Mit der Ehrung wurden auch Schäubles besondere Verdienste um das jüdische Leben ausgezeichnet.

Als ein wahrer und aufrichtiger Freund des Staates Israel habe er sich zudem unermüdlich für die Beziehungen zwischen Deutschland und Israel eingesetzt und sei für die deutsch-israelische Freundschaft »stets ein Fels in der Brandung«, sagte Knobloch.

Gerade in den aktuellen schwierigen und unsicheren Zeiten könne die jüdische Gemeinschaft in Deutschland dankbar und glücklich sein, dass es fähige und selbstbewusste Sachwalter der Demokratie wie den Bundestagspräsidenten gebe, die sich einer Verrohung der politischen Sitten zuverlässig in den Weg stellen und »auf die wir bauen und auf die wir uns verlassen können«, sagte Knobloch. In Anbetracht der andauernden Erosion der freiheitlichen Fundamente des Landes sei diese demokratische Standhaftigkeit heute ganz besonders gefragt.

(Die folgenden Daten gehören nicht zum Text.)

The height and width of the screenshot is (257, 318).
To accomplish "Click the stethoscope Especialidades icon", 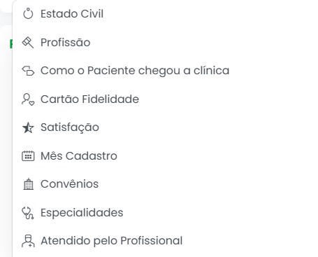I will (28, 213).
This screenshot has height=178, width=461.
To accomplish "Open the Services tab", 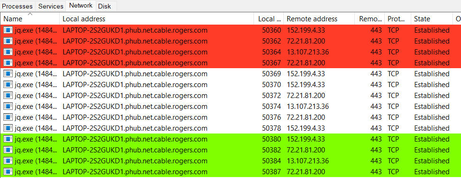I will 51,6.
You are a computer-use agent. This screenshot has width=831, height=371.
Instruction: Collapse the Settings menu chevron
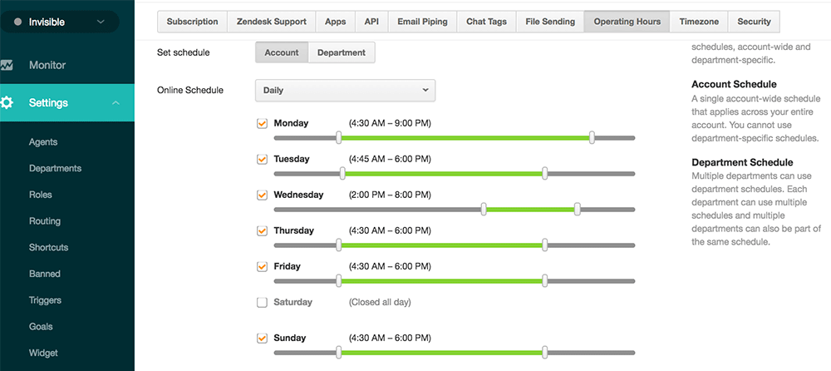[116, 103]
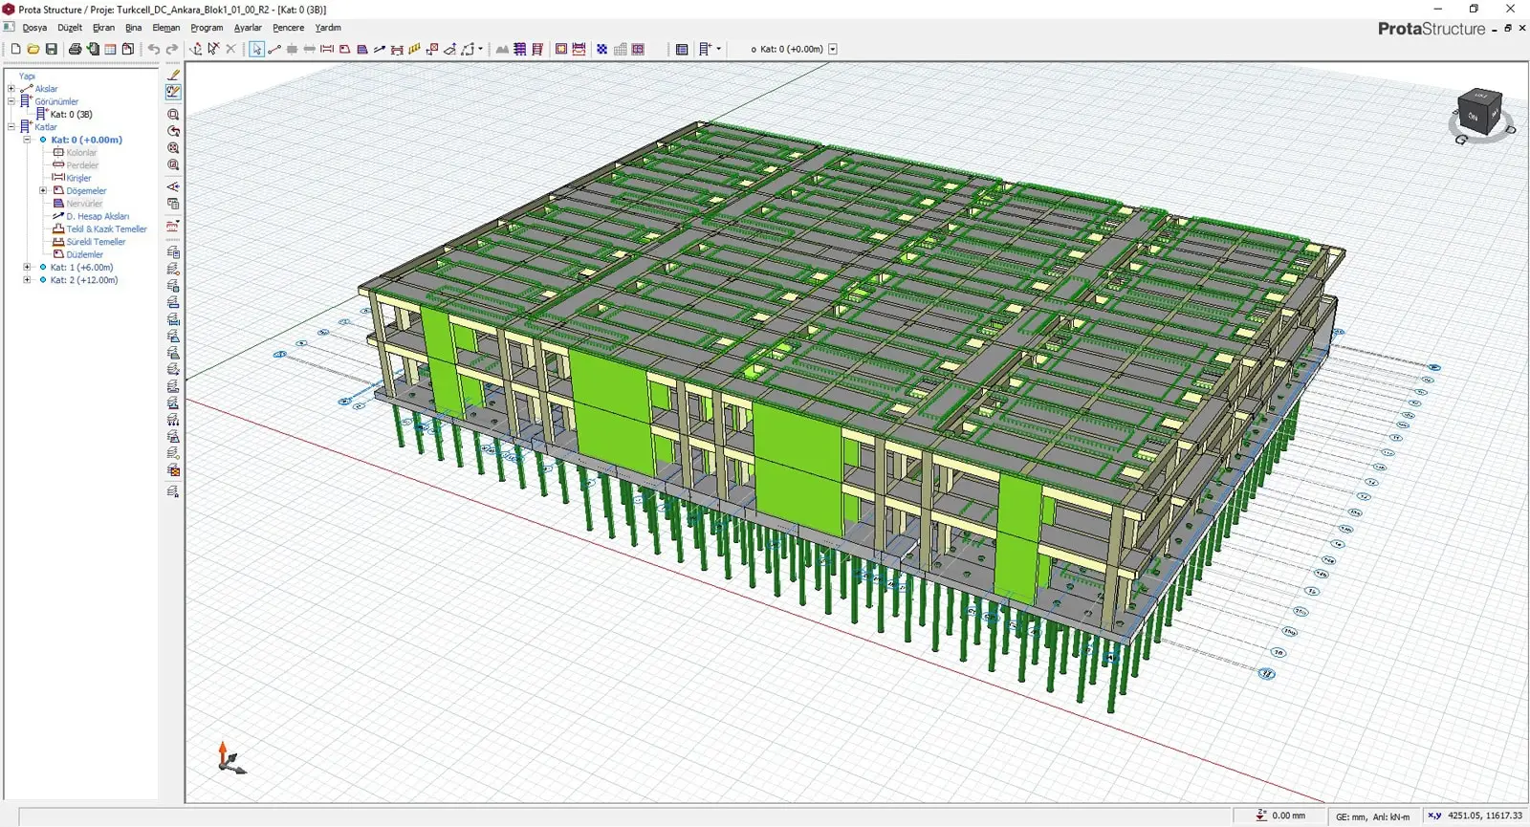
Task: Click the Open folder toolbar icon
Action: [33, 49]
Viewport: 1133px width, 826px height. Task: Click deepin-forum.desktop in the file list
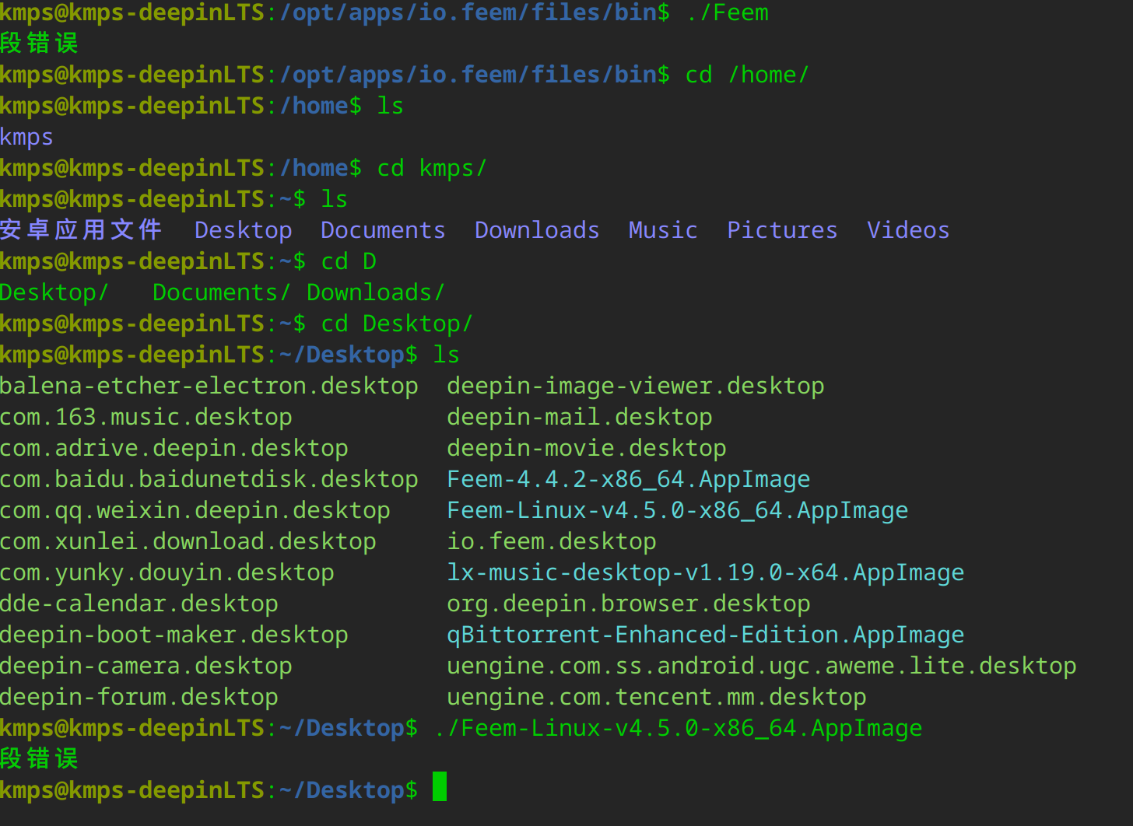coord(139,697)
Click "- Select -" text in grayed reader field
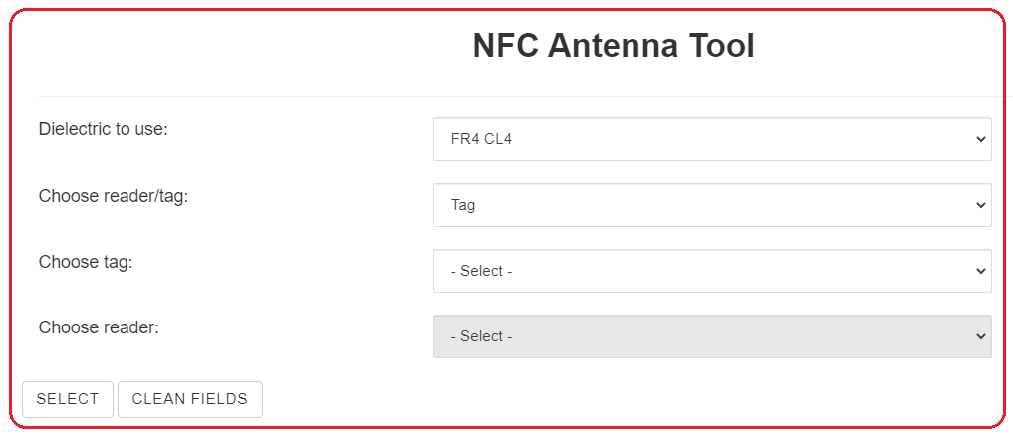1013x435 pixels. 481,336
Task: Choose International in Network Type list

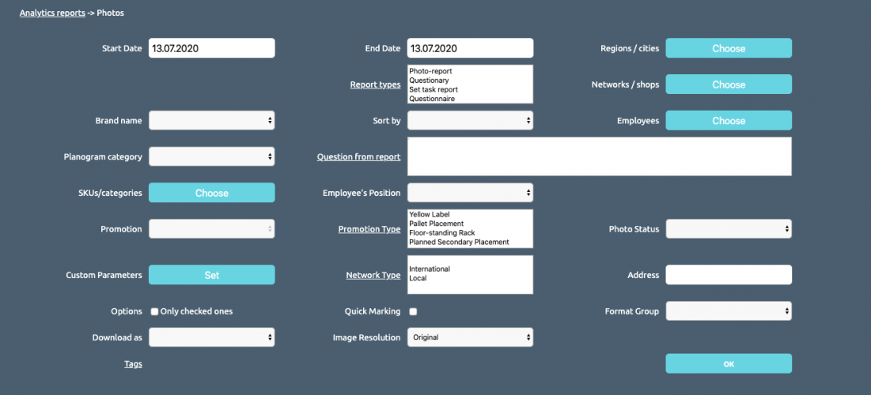Action: coord(430,269)
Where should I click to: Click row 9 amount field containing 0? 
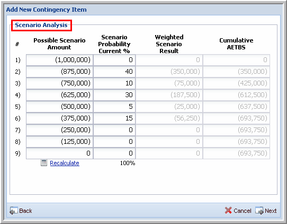(60, 153)
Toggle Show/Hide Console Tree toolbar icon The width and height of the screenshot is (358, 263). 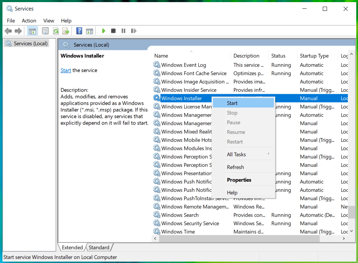(x=32, y=31)
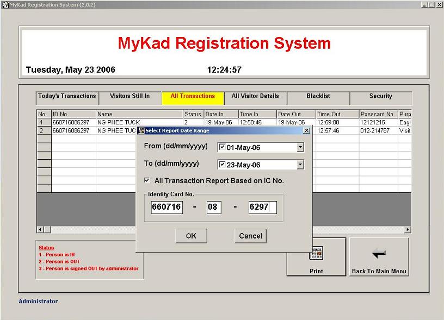Click the dialog title bar icon
This screenshot has height=320, width=444.
141,130
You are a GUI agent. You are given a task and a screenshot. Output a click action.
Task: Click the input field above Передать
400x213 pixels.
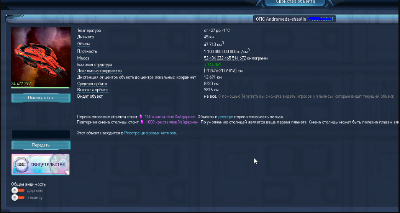pyautogui.click(x=41, y=134)
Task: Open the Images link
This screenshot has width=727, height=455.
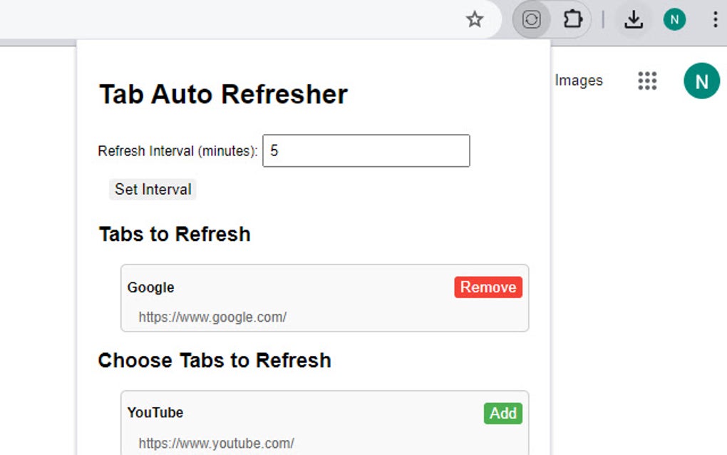Action: point(577,81)
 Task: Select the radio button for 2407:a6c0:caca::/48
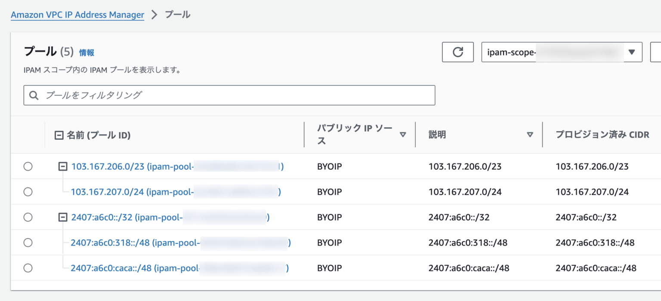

ERINNERUNG Der Heinz-Galinski-Preis wird jährlich von der Berliner Jüdischen Gemeinde und der Heinz-Galinski-Stiftung in Erinnerung an den langjährigen Vorsitzenden der Jüdischen Gemeinde Berlin und des Zentralrats der Juden in Deutschland, Heinz Galinski (1912–1992), vergeben.

Gerade heute kann die jüdische Gemeinschaft dankbar sein, dass es Politiker wie Schäuble gibt.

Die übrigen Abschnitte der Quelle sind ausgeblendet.